Aujourd’hui, la pensée unique ne voit plus aucune issue. L’Europe n’a plus le choix qu’entre la peste du maintien de la Grèce et le choléra de son éviction… la croissance s’évapore aux Etats-Unis… l’Espagne est à son tour au bord de la faillite — c’est devenu la nouvelle évidence. Et aucune initiative émanant de la BCE ne semble plus en mesure de sauver la situation.
Mario Draghi a d’ailleurs renvoyé les politiques devant leurs responsabilités en milieu de semaine : « les Européens doivent faire connaître leurs intentions sur l’avenir de la Zone euro ».
▪ Des marchés au bord de la crise de nerfs
Les marchés sont au bord de la crise de nerfs. En effet, le CAC 40 avait perdu 6,2% au mois de mai et le mois de juin démarre sur un trou d’air de 2,2% (et même de 3% en séance à 2 922 points au plus bas, l’indice chutant sous les planchers de la mi-décembre).

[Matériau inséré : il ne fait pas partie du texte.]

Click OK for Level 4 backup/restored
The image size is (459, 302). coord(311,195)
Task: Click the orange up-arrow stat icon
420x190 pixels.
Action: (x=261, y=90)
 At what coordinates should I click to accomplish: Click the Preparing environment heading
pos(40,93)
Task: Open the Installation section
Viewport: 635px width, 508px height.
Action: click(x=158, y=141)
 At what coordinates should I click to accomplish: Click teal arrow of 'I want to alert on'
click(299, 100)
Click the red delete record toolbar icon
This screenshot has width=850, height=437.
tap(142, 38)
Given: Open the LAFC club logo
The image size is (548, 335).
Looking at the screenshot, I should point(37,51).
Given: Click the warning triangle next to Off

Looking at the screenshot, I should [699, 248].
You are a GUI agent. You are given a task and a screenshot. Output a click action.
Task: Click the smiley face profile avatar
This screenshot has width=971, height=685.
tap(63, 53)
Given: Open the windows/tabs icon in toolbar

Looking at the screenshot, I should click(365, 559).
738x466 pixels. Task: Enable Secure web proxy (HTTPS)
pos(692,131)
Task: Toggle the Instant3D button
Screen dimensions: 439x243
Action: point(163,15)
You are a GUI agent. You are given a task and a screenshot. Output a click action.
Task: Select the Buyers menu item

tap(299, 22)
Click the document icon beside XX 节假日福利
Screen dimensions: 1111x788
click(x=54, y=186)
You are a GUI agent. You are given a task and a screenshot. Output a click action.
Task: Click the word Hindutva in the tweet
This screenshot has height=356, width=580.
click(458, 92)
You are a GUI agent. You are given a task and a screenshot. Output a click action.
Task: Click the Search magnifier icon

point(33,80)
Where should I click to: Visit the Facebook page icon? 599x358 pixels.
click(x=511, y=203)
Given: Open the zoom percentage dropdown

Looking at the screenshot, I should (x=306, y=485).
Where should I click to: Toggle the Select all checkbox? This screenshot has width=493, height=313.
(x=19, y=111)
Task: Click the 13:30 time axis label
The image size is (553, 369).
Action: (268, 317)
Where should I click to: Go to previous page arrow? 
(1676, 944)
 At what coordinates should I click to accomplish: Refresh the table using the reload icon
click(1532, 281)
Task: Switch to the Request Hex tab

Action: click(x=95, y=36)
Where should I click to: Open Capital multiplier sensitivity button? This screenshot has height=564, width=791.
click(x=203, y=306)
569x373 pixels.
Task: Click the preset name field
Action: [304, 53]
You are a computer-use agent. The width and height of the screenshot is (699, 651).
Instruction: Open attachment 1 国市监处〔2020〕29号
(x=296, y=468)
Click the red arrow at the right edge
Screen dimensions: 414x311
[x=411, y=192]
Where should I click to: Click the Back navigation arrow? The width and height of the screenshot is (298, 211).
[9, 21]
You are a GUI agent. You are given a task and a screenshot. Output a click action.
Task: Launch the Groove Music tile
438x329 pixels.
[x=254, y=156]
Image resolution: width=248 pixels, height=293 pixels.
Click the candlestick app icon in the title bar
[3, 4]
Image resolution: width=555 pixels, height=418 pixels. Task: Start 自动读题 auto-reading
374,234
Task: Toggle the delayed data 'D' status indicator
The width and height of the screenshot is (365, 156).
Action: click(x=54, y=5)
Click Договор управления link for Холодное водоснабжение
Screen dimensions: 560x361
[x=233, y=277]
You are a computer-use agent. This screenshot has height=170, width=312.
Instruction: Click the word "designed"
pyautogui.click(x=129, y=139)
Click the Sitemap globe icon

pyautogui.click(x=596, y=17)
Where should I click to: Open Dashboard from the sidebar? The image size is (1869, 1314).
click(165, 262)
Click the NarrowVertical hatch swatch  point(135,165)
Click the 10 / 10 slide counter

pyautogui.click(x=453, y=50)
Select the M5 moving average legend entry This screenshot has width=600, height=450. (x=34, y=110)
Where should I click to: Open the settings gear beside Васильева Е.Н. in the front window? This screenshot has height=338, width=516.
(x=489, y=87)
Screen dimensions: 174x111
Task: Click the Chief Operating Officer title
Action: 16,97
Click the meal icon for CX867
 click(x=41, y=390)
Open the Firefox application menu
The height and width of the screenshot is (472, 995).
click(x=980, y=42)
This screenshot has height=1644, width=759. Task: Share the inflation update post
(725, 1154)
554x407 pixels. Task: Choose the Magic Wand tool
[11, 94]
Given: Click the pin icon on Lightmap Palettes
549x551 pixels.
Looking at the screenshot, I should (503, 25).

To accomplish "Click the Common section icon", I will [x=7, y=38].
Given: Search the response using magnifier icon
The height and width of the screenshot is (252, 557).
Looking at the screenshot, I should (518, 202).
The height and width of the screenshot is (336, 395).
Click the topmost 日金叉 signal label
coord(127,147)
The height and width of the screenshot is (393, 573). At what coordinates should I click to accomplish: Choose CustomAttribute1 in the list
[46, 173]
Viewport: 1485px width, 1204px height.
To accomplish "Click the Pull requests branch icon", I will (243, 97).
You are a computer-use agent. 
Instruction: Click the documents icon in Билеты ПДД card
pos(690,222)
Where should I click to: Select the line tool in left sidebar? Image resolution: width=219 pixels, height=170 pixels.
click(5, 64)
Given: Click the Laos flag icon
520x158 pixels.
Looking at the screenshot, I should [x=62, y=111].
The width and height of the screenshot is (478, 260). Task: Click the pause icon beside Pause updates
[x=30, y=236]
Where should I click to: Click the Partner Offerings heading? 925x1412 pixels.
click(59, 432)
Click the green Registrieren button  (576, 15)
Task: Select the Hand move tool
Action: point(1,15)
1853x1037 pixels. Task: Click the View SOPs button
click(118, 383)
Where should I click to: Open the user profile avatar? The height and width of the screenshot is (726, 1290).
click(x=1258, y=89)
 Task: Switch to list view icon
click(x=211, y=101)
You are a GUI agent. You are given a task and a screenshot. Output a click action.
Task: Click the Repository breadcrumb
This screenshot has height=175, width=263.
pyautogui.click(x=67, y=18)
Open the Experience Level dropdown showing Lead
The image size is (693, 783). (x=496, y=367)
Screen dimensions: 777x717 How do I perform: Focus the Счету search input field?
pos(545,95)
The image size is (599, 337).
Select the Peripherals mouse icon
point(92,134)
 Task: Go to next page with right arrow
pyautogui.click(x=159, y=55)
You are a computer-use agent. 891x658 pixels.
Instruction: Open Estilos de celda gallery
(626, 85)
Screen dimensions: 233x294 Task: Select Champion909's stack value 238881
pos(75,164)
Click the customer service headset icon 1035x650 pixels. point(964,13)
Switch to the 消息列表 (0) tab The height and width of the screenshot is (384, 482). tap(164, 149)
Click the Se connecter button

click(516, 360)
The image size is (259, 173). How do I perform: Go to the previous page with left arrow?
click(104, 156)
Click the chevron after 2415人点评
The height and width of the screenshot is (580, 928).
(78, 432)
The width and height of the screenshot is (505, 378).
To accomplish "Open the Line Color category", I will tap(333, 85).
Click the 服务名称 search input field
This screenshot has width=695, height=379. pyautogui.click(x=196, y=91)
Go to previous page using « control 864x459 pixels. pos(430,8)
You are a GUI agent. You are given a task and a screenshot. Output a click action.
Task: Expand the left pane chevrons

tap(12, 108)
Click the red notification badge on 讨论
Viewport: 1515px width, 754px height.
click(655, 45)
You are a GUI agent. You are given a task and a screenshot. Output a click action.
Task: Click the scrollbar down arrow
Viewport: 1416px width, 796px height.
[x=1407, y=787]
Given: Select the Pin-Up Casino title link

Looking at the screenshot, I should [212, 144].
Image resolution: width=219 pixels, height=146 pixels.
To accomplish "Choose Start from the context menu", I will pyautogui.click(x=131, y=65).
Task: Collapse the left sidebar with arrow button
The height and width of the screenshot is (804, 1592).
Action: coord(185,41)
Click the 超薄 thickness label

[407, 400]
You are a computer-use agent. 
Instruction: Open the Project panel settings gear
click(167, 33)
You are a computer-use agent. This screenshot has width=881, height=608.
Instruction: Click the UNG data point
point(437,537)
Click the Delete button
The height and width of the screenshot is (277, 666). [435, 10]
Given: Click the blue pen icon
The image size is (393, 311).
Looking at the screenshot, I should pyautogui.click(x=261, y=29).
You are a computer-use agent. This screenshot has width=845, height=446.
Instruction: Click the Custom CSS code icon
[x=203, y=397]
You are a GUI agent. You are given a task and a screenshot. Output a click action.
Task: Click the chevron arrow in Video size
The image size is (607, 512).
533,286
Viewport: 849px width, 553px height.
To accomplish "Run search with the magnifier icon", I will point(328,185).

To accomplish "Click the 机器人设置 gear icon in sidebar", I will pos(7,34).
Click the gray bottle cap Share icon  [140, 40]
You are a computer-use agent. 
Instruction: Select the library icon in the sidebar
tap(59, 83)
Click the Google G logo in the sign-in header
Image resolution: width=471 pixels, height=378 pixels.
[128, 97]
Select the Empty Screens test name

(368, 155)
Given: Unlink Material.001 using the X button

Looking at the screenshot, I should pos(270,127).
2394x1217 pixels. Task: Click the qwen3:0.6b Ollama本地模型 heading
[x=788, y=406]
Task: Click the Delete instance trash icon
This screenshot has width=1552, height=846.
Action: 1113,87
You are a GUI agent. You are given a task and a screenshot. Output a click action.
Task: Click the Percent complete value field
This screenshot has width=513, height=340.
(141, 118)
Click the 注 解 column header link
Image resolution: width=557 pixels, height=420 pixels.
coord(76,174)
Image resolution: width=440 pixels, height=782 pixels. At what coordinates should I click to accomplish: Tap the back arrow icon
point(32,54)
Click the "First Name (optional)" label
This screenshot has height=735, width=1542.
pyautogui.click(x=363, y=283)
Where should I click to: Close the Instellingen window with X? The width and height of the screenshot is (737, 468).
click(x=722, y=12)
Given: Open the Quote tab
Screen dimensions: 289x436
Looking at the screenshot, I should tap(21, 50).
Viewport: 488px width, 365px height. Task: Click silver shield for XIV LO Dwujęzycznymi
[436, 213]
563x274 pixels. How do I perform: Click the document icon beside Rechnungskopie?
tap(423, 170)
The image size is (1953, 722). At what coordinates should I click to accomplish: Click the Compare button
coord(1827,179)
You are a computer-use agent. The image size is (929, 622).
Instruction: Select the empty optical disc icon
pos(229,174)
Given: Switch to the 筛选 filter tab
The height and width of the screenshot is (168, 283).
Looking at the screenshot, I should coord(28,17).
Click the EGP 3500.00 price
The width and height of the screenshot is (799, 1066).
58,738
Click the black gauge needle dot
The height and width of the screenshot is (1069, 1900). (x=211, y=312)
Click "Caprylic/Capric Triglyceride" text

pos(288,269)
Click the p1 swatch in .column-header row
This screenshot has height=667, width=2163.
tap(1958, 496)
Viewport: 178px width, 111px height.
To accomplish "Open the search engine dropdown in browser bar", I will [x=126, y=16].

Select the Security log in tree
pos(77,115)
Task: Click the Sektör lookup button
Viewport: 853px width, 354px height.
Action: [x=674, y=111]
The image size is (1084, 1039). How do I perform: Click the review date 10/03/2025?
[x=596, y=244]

Les bases techniques d’un sell-off comparable à celui du mois d’août 2011 sont posées. Nous assistons à la multiplication des signaux de rupture à la baisse, notamment à Wall Street où le S&P (-2,5%) pulvérise le support des 1 300 et même le plancher des 1 290 points. Le Dow Jones, quant à lui décroche de 275 points pour se retrouver à tout juste 1% du palier des 12 000 points.
Témoin d’un complet revirement des anticipations concernant la croissance mondiale, le pétrole s’enfonce sous les 83 $ sur le NYMEX. Le baril enregistre sa pire semaine (-8%) depuis l’été 2011 après avoir connu son pire mois depuis novembre 2008 (avec -17,5%).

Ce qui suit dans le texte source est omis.